Summary
The narrator says that before Roxanne began singing every
morning, the hostages felt sad. They saw death everywhere, they
missed their families, and they were under the generals’ control.
On the morning Roxanne sings for the first time, the house is transformed. The
generals lose some control, but they don’t really mind; they don’t
have any reasonable plan for how to end the siege, so they are partly
happy to give up some power. Roxanne practices every day for three
hours in the morning and sometimes again in the late afternoon.
Hosokawa compares his old life, in which he was able to
listen to opera for just an hour or so a day, and his new life,
in which he listens to Coss sing in person. He recalls the hard
times of his childhood: his mother’s death when he was ten years
old, his father’s prolonged sadness. He thinks of his wife. He and
she coexist well together, but now he wonders if he knows her at
all. Hosokawa thinks about the fact that his wife reads mystery
novels, but he has never thought to ask her about them, and she
has never talked to him about them either. He wonders if he has
ever made her happy.
When Beatriz asks Watanabe if it’s time for her soap opera
yet, Watanabe gives her his watch. He finds that in this situation,
where there is nowhere to go and no appointments to keep, the watch
only bothers him. Watanabe begins to teach Beatriz how to tell time.
Viktor Fyodorov approaches Watanabe and asks him for a
favor: he wants to speak to Coss. Watanabe agrees to help, but Fyodorov says
that there is no rush; they can do it another day. The narrator explains
that Fyodorov wants to declare his love for Coss, which Watanabe
does not know. Watanabe stands at the window and watches Carmen.
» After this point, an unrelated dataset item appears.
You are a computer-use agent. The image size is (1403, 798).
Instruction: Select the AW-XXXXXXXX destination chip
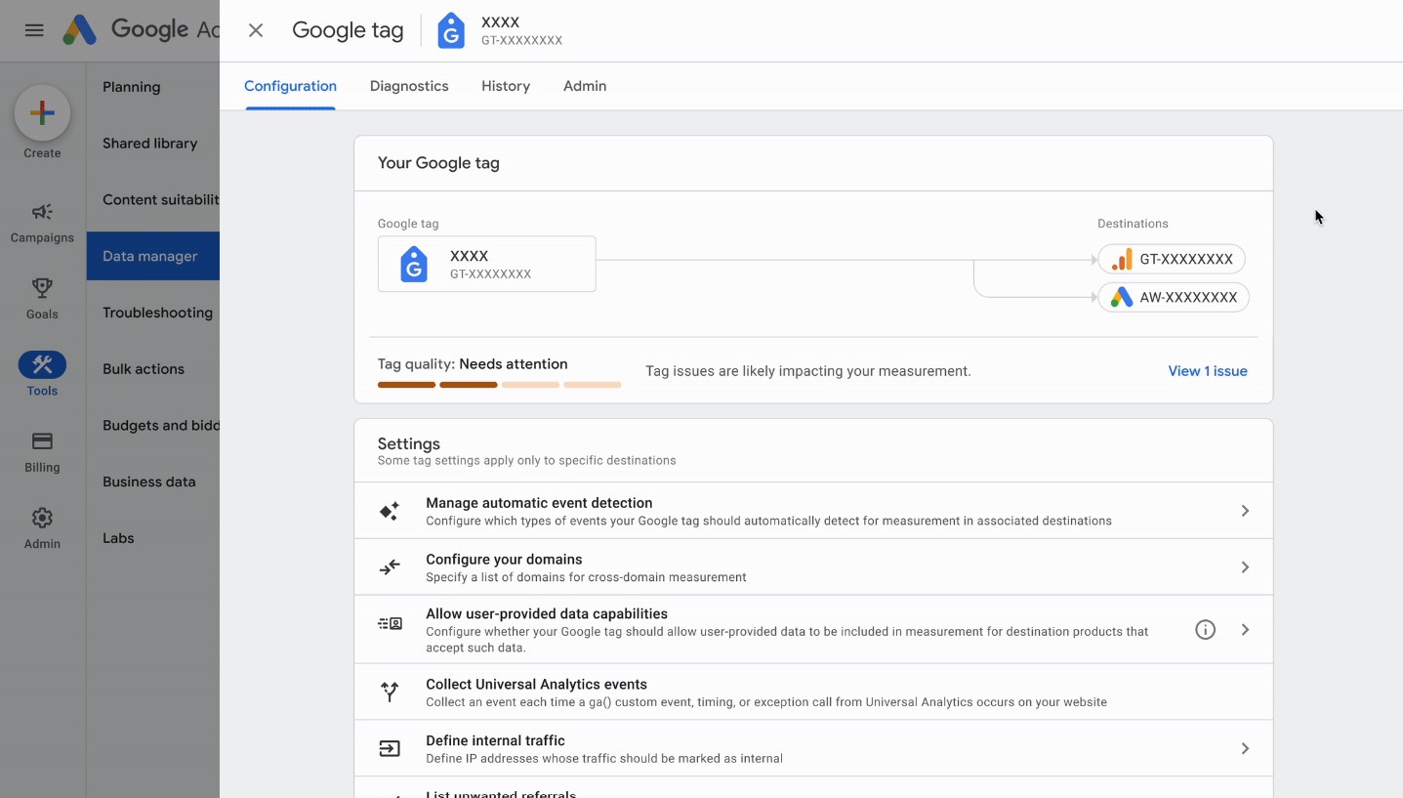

He is beginning to fall in love with her.
The same day Coss begins to sing, the government sends
in boxes of raw foods instead of the prepared foods they have been
sending. To Iglesias, this is a sign that the outside world may
be forgetting about them. There is also a more immediate worry:
who will prepare the food? Iglesias, who has taken up the responsibility
of keeping the house neat and tidy, finds that he enjoys housekeeping
and is better at it than he was at being vice president. But cooking
food is a different matter. Iglesias decides to ask Coss for advice.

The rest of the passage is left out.